Donna Wall has been teaching middle school choir since 2005. She said music is an important part of anyone’s life. Aside from teaching, Wall also gives of her time to several area churches and teaches private music lessons. Here, she instructs the sixth grade class during choir. (Photo by Kim Brooks)
Panther Professionals
Kim Brooks
Express Editor

     Panther Professionals is a weekly series highlighting educators, administrators, staff and aides who are dedicated to the future of the Monticello Community School District.

     Music and working with children are Donna Wall’s passions, so it makes sense that she would be the vocal teacher at Monticello middle School.

     Wall started in 2005, and has always held the job working with fifth through eighth graders, as well as assisting the high school vocal when needed.

     “I grew up in Monticello and graduated from here,” she shared. “We have a good school system.”

     Wall said her two passions, music and children, help in her teaching role. She earned a bachelor’s degree from Wartburg College in 1991, double majoring in music therapy and music education.

     “My therapy background helps with some kids,” she said. “It helps me give these kids different avenues to succeed.”

     In 2007, Wall completed her master’s degree in music from the University of Northern Iowa.
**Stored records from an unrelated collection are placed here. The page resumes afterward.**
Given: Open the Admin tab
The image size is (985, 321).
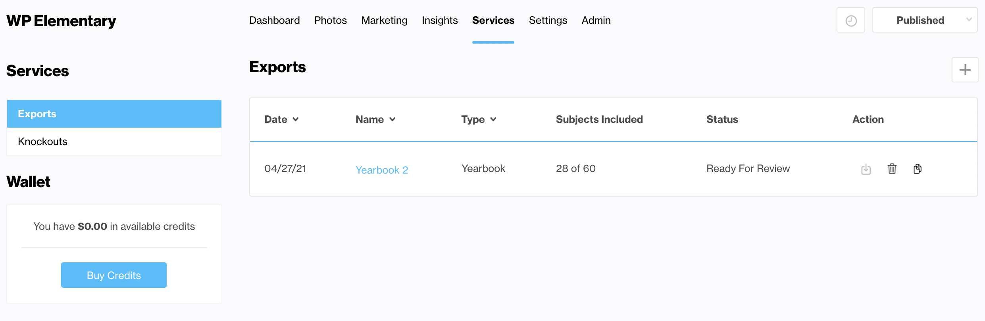Looking at the screenshot, I should click(596, 20).
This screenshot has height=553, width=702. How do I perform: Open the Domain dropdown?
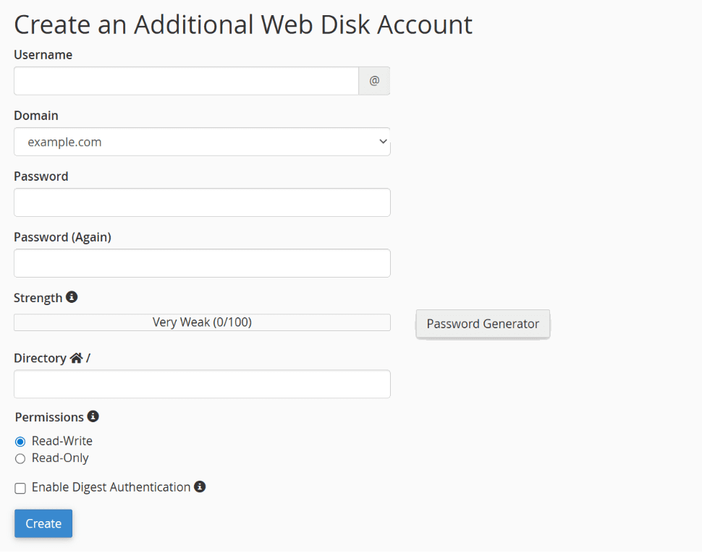(x=202, y=142)
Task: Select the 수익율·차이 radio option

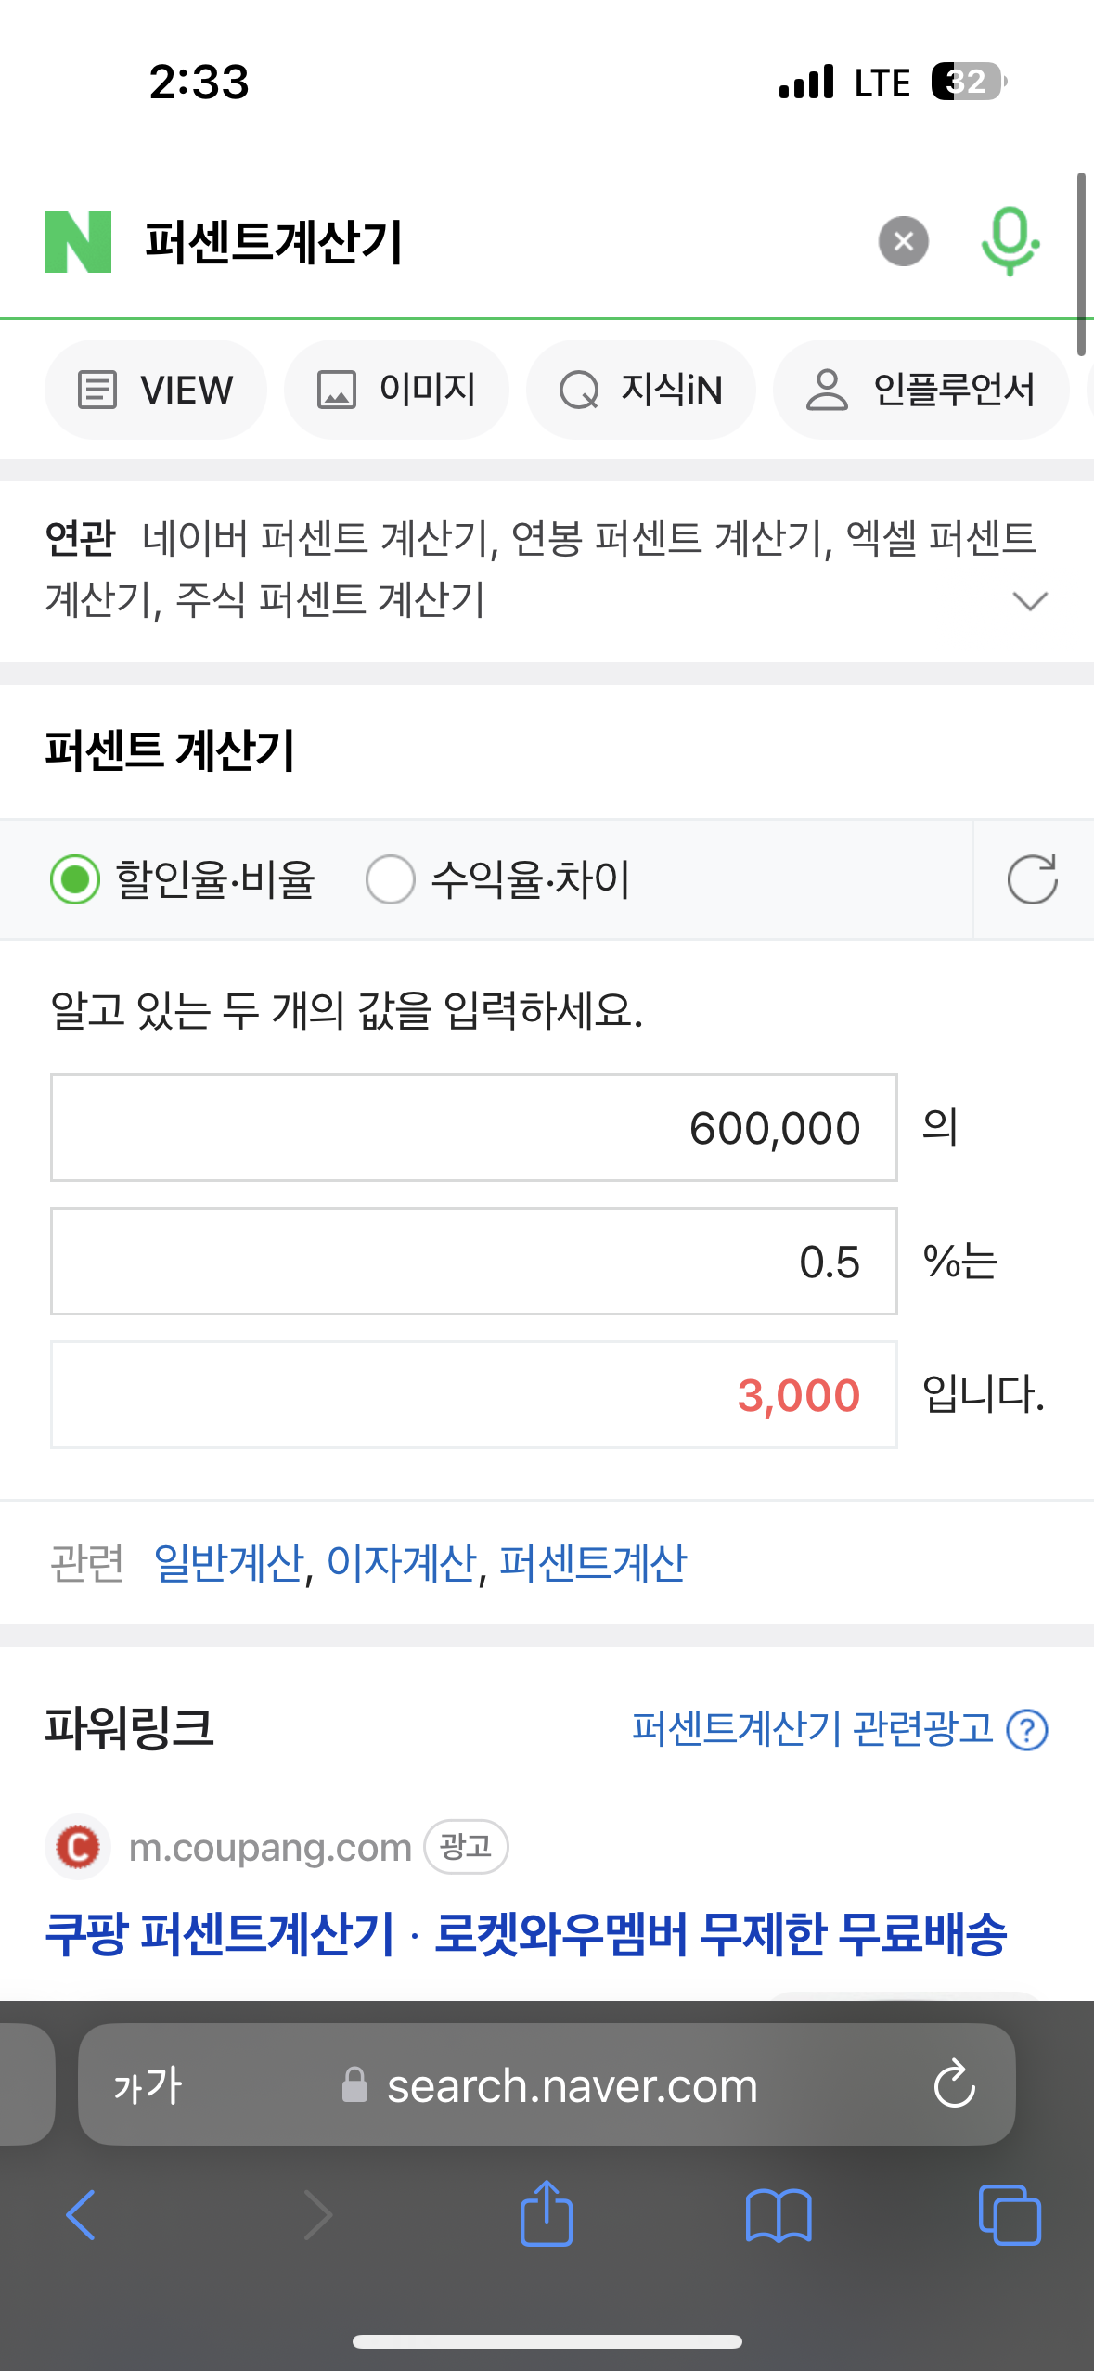Action: pyautogui.click(x=498, y=879)
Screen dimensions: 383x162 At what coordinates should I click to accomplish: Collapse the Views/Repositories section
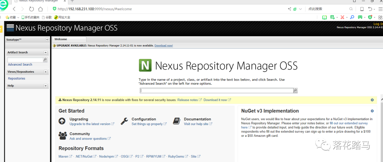(x=45, y=72)
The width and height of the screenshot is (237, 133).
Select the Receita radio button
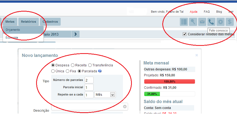click(x=73, y=65)
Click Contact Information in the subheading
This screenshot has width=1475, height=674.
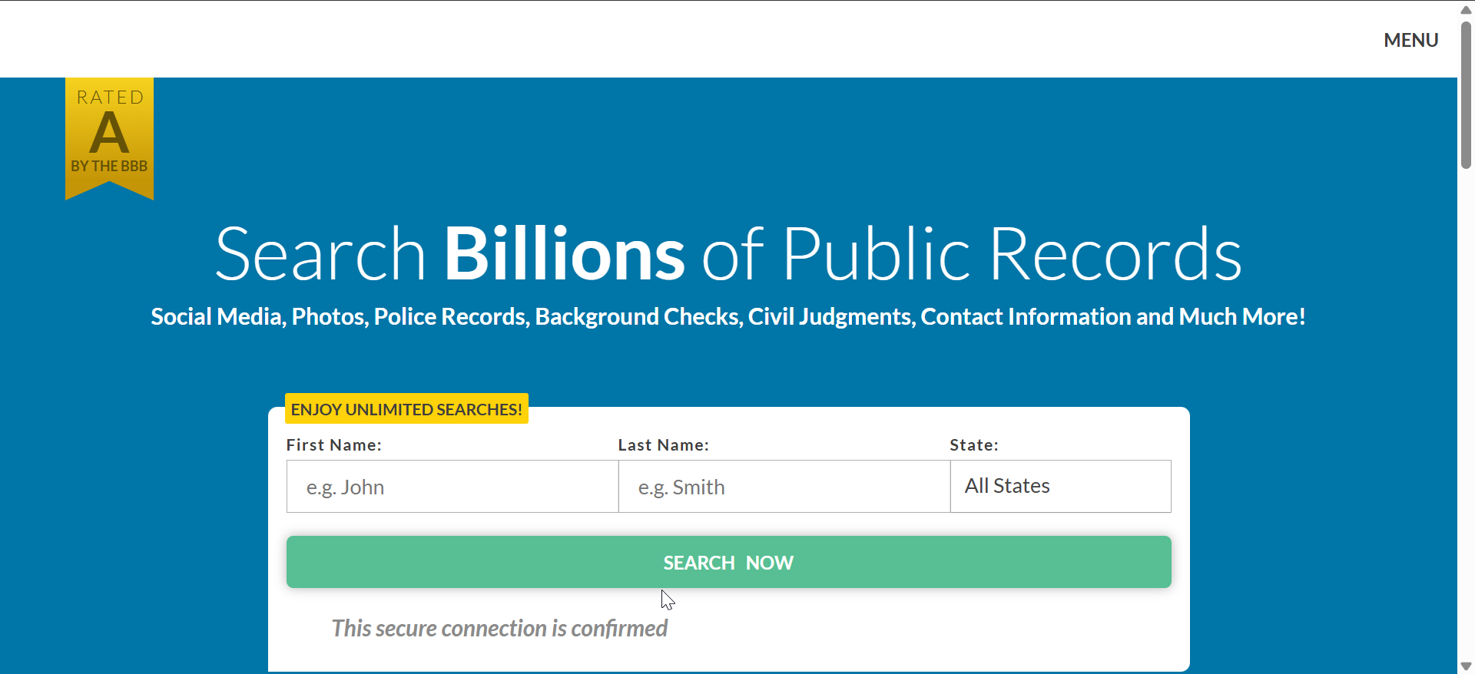(1026, 316)
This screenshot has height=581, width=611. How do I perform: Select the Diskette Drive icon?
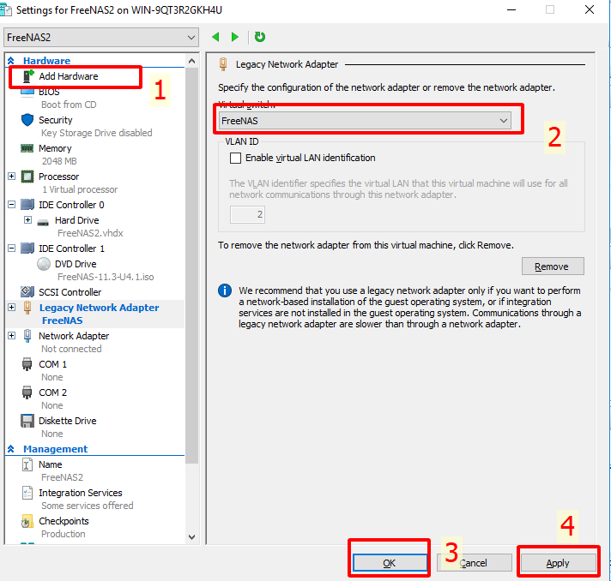27,422
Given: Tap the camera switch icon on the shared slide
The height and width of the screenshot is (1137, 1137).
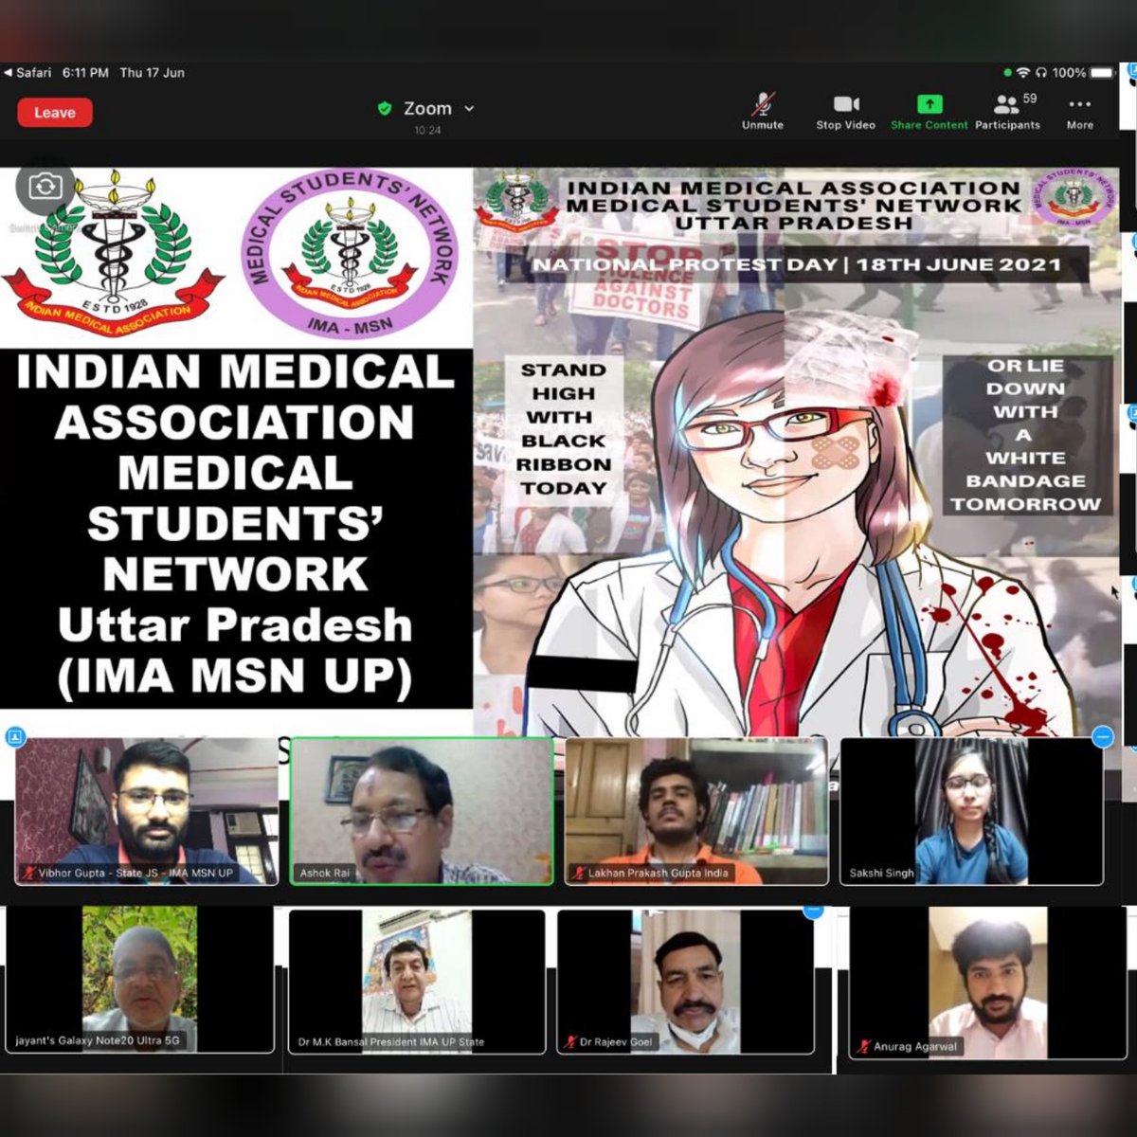Looking at the screenshot, I should click(44, 187).
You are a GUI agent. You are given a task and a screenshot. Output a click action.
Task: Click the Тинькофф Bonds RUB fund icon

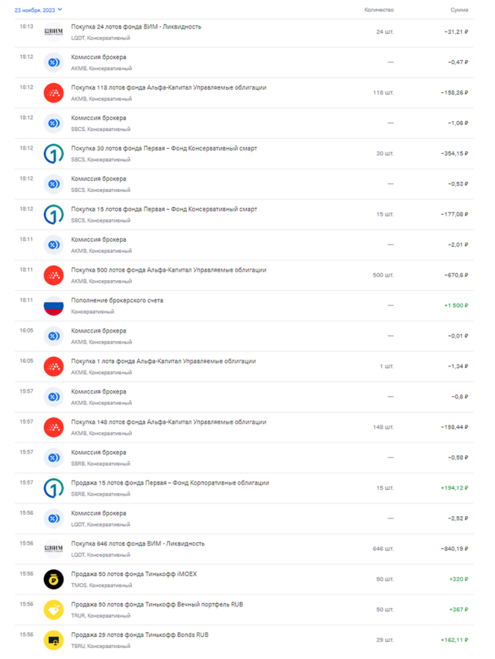[54, 640]
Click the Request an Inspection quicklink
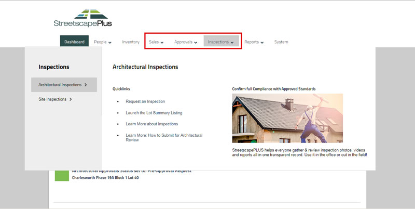 coord(145,101)
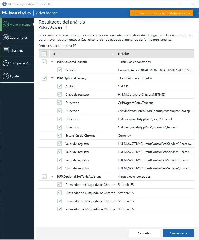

While teaching full-time for the MCSD, she took one class at a time, while also raising an active family.

     “I wanted to try and gain as much knowledge as I could about my field,” she offered. “And I wanted to see what new concepts or ideas in music were out there.” Wall said every education department is constantly changing, and you have to change with it and stay on top as well.

     Before coming to the MCSD, Wall taught music for both Olin Schools (preK-12) and in Dyersville at the parochial elementary school.

     “Having taught at different grade levels,” said Wall, “I enjoy middle schoolers; I really do.” She said at this age level, the students want someone to listen to them and are looking for direction to feel like they’re successful at something.

     “It’s about helping students realize their personal strengths,” Wall said.

     Aside from working with the large groups of different grade levels, she also offers small-group voice lessons with her students.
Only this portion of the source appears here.